Preprocessor
Base classes and utilities for data preprocessing.
This module provides the foundational components for preprocessing data from various sources. It contains abstract base classes, common exceptions, and utility functions that are shared across different preprocessor implementations.
Reviewer
- Muhammad Afif Al Hawari (muhammad.a.a.hawari@gdplabs.id)
References
NONE
BasePreprocessor
Bases: ABC
Base class for data preprocessors.
This class defines the common interface that all preprocessors must implement. Each concrete preprocessor should provide implementation for transforming data according to specific requirements (text cleaning, tokenization, augmentation, etc.).
The interface is designed to be consistent across different preprocessor types, making it easy to switch between implementations, add new ones, and maintain the factory pattern architecture.

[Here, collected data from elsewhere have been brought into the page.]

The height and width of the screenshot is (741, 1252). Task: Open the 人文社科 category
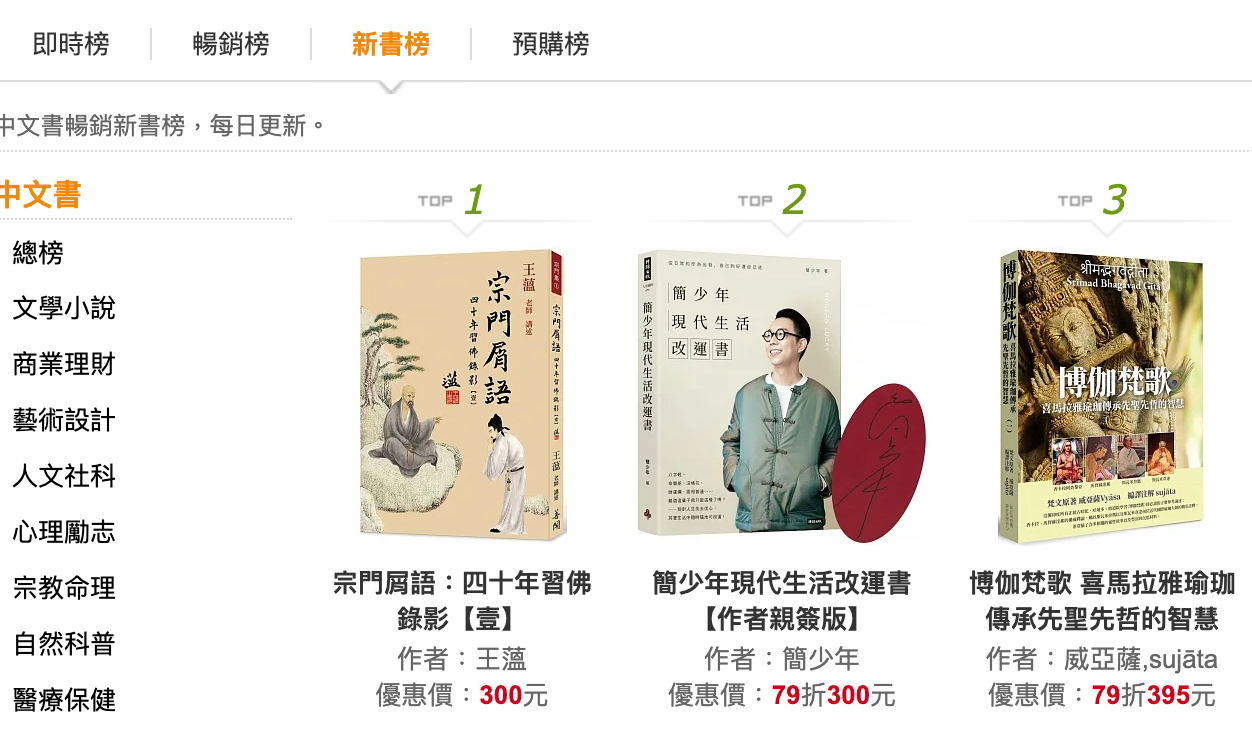pos(64,476)
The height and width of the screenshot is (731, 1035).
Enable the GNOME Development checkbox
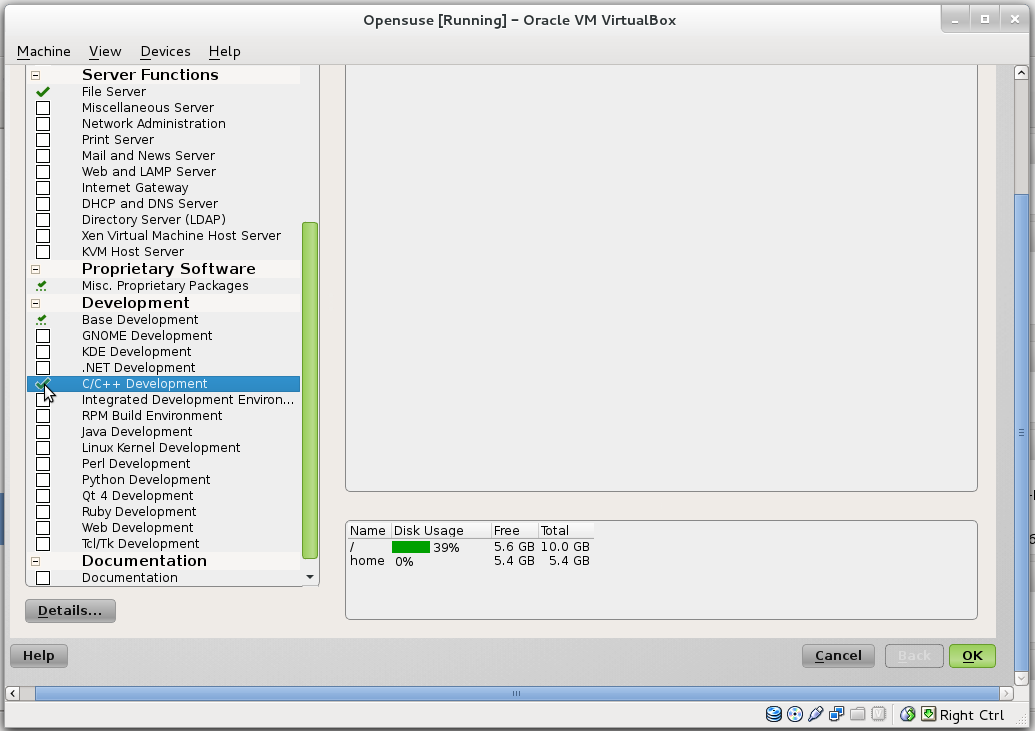click(43, 335)
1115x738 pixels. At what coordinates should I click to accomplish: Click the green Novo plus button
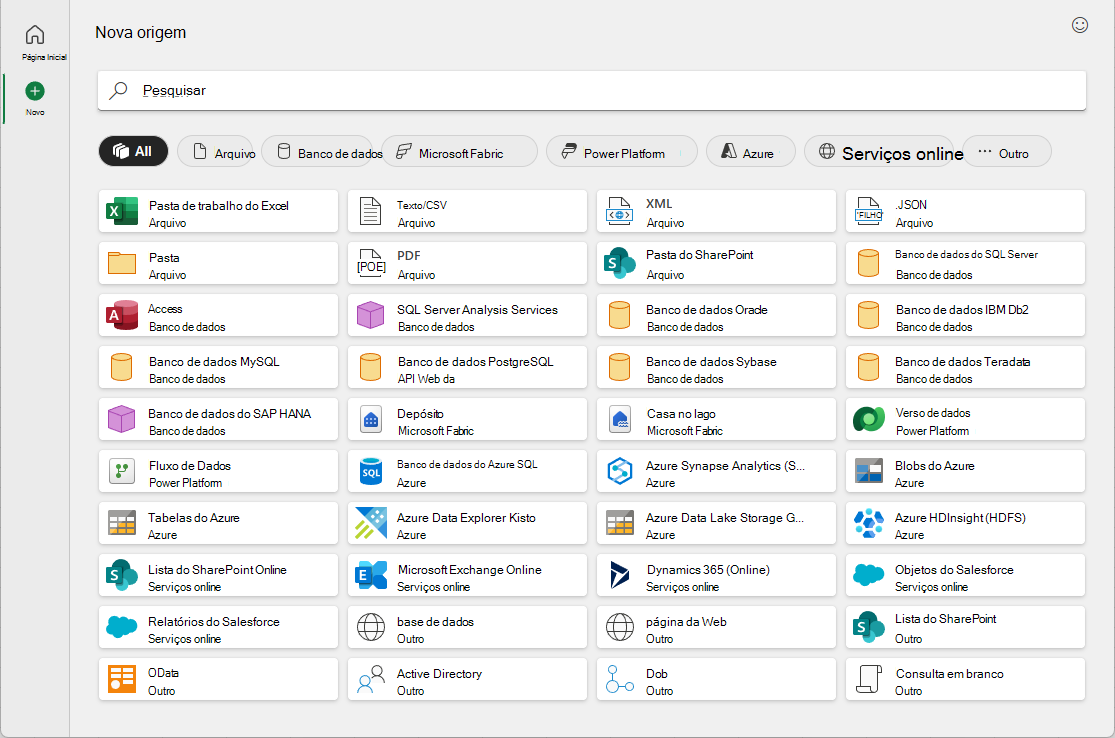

All preprocessors must implement: 1. Factory methods for creating instances from experiment arguments 2. Configuration detection methods 3. Specific preprocessing methods for different data types or sources 4. Generic preprocessing method for custom transformation pipelines
preprocess(data)
abstractmethod
Preprocess the provided data.
Parameters:
| Name | Type | Description | Default |
|---|---|---|---|
data |
DataFrame
|
The data to preprocess. |
required |
Returns:
| Type | Description |
|---|---|
DataFrame
|
The preprocessed data. |
PreprocessorError
Bases: Exception
Base exception for all preprocessor errors.
This exception serves as the base class for all preprocessing-related errors. It provides a common interface for handling various types of failures that can occur during preprocessing operations such as data transformation issues, validation failures, or formatting problems.